Fighting broke out in Tigray in early November when Prime Minister Abiy Ahmed ordered a military offensive against the region’s ruling party, and a blackout has ensured that information about the conflict remains scarce.
The UN has finalized agreements with Ethiopian authorities over humanitarian access and assessment missions, but has yet to see concrete progress.
“It’s somewhat frustrating to say that we have not been able to go in, we have not been able to reach people that we know are in need,” said UN spokesman Stephane Dujarric.
“Days wasted by a lack of agreement or a lack of green light for us is just one more day of suffering for the people who need help.”
At the request of the United States and European members, the Security Council held an informal, closed-door videoconference on Monday on the humanitarian situation in Tigray.
“We need full, safe, unhindered access for humanitarian workers. We have information that refugee camps will run out of food by the end of this week,” said Germany’s UN ambassador Christoph Heusgen after the meeting.

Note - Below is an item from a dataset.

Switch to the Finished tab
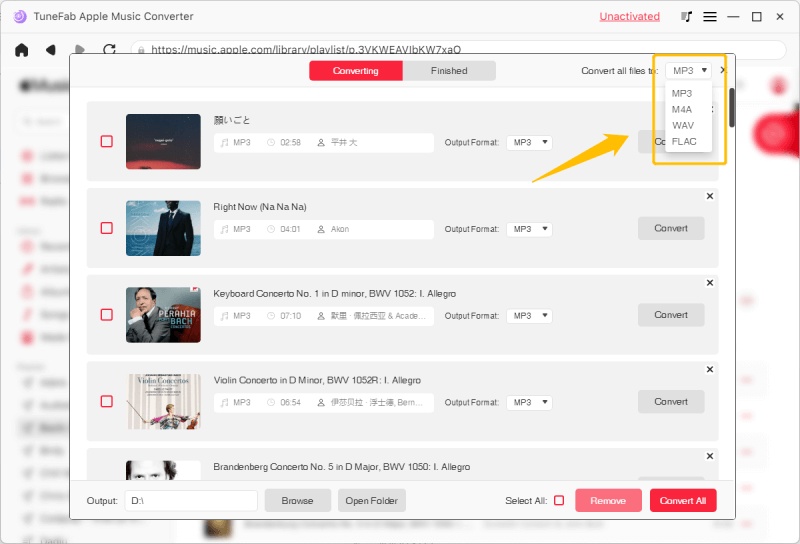The image size is (800, 544). coord(449,71)
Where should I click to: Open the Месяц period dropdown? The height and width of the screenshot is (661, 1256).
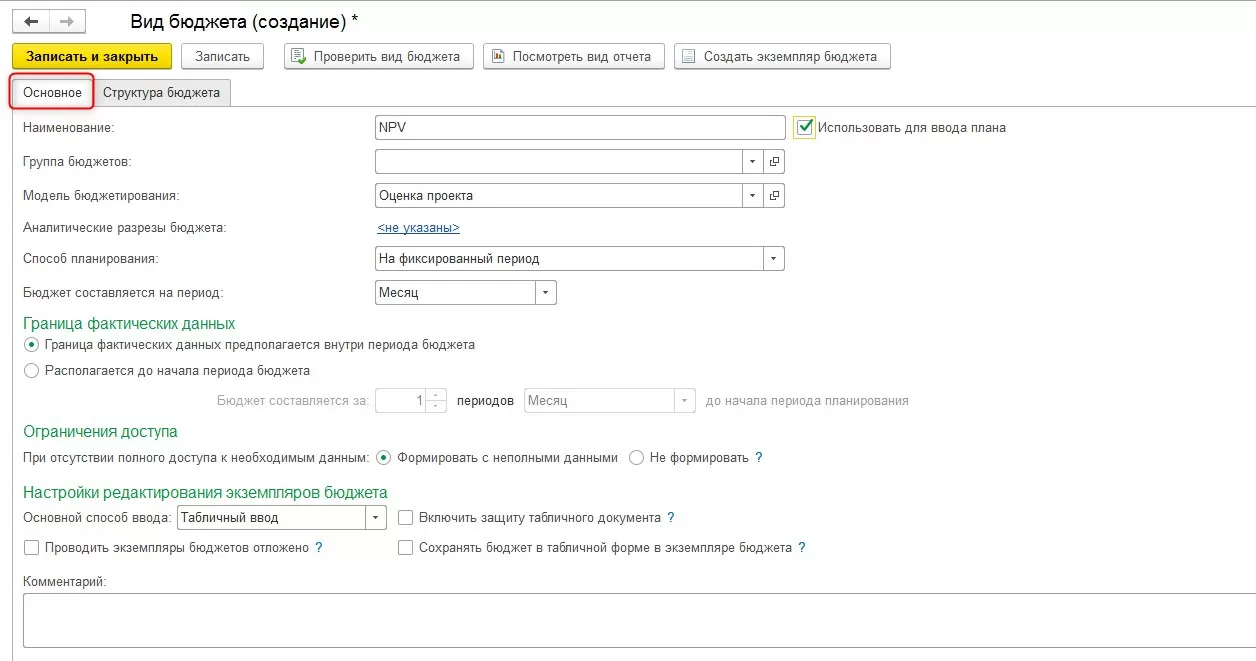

“We have information that refugees are prevented from fleeing to Sudan… There are also reports that Eritrean soldiers appear to control some movement of refugees in the Eritrean border region. Again, all this must stop.”
According to diplomats, China and African members of the Security Council — South Africa, Niger and Tunisia — opposed the publication of a statement on Tigray requested by Germany, Estonia and the Dominican Republic.
Abiy has resisted calls for mediation to end the conflict, which has left thousands dead, according to the International Crisis Group think tank, and has driven 50,000 refugees into Sudan.